Mise en œuvre du protocole de Nagoya et des réglementations d’accès aux ressources génétiques et aux connaissances traditionnelles associées et de partage des avantages issus de leur utilisation (APA) dans le cadre des activités de recherche et de développement.

Suite à une conférence d’information et d’échanges « Premiers Pas sur l’APA », organisée le 25 septembre 2018, en partenariat avec la Fondation de la Recherche pour la Biodiversité (FRB), l’UM lance un premier travail collaboratif avec les établissements partenaires de MUSE sur la mise en œuvre des démarches APA en recherche.

Objectifs : éviter la biopiraterie et respecter la Convention de la Diversité Biologique (CDB), ainsi que les réglementations propres à chaque pays détenteur, sur leur territoire, des ressources génétiques et/ou des connaissances traditionnelles associées.  

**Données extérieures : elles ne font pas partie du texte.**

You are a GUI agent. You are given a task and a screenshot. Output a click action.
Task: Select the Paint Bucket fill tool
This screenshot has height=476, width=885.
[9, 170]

Au-delà des réglementations internationales, l’UM et ses partenaires souhaitent sensibiliser sur les bonnes pratiques de coopération et de partage des bénéfices (partage de données scientifiques, co-publication, formation…) issus de l’utilisation des ressources génétiques.

Depuis près d’un an, un comité inter-établissements sur l’APA (UM, CNRS, INRA, IRD, CIRAD, MSA, IFREMER) se réunit tous les 3 mois pour un partage d’information et une mise en cohérence des procédures internes destinées aux scientifiques des unités de recherche. 

Plusieurs thématiques sont abordées et font l’objet de groupes de travail en cours et avenir : gestion des collections (en partenariat avec le MNHN), Déclaration « Due Diligence » (avec le MESRI), sensibilisation sur l’APA et les bonnes pratiques (avec la FRB), les contrats types, l’APA en outre-mer ou encore la gestion des données.  

Plus spécifiquement à l’UM, une cellule APA et une commission interne regroupant les directions concernées travaillent sur la mise en place d’une procédure, en collaboration avec des unités de recherche pilotes.